New York City’s youth population is diverse on every possible dimension. We have English language learners; we have youth with physical and learning disabilities; we have youth who live in our homeless shelters; we have youth at-risk of dropping out of school and falling into the criminal justice system; and more. And, the city is just as diverse in its employer base. A year-round program also means greater time and opportunity to properly match students with employers in situations that will best position them for success. We must do so in an inclusive and supportive manner by conducting outreach to all students, no matter their life or academic circumstances.

And, we have a local economy (and national and global one) with evolving needs from its workforce. The city needs to work to continue to expand the SYEP employer base appropriately. Many tech companies of all sizes have workforces pushing their employers for more social engagement, which programs like SYEP can more than satisfy. And, yet, these organizations are underrepresented among SYEP employer participants. As SYEP has in the past to continue to match its employers against the always changing economy, proactive outreach is needed to bring more tech employers into partnership and help interested youth develop the skills of the future. Andrew Yang is ideally positioned to make these connections and leverage private sector employers of all kinds, especially tech companies.

Accountability: Measuring Success

While New York’s SYEP is the largest, other cities around the nation have similar programs. Research on similar youth employment programs, including New York City’s, have shown that they are very effective in their primary objective of increasing youth employment and income. In this regard, the fact that many youth employment programs have operated as lottery programs is an interesting natural experiment; applicants who make it through the lottery have meaningfully greater rates of summer employment and meaningfully more summer income than those who don’t. Summer youth employment programs have also been consistently tied to lower youth crime - 30-40% lower youth crime rates in the 16 months after program participation from research in Boston and Chicago. Unfortunately, have not yet been connected to better long-term employment outcomes. Researchers have speculated that this may be in part because of the budgetary uncertainty under which these programs operate, and the scramble that creates - tossing up obstacles for youth trying to find experiences relevant to their interests and employers working to create quality opportunities. In addition, the uncertainty of the lottery means a person participating in the lottery in multiple years is likely to end up with resume gaps in their summer experiences. A year-round approach to SYEP will help on these fronts by inserting structure and predictability, and therefore justify a Yang administration’s focus on also expanding Work, Learn, Grow.

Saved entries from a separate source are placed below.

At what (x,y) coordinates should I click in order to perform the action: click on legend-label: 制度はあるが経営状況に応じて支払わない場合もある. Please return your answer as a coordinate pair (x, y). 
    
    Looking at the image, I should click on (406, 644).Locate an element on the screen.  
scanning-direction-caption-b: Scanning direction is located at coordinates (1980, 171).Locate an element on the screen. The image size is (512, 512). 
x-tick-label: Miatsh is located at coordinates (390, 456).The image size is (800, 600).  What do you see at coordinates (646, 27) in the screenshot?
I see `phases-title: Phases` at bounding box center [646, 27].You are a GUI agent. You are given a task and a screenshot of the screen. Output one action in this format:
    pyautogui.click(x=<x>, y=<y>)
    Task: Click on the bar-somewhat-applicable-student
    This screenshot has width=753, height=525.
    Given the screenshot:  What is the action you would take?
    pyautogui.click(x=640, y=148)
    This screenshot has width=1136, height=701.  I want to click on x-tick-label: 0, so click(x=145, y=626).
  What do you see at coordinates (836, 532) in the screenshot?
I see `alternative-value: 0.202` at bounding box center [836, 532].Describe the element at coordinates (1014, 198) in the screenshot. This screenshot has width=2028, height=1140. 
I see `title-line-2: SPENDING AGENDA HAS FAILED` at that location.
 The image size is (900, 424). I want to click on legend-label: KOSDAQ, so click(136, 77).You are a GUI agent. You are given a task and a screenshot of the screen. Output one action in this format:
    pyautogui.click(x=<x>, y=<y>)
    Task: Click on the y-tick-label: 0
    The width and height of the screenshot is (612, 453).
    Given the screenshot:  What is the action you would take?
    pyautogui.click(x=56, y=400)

A Yang administration would also instruct DCYC to collect more granular data, analytics and qualitative information looking at these questions by employer and employer type to see if particular experiences are setting up participants for longer-term success to identify best practices that can be scaled across all SYEP employers. Also of interest might be pilots giving some randomly selected participants a summer cash stipend for independent pursuits, possibly scaled up to reflect the administrative costs of SYEP, to see what impact that alternative program design has on participant satisfaction and outcomes.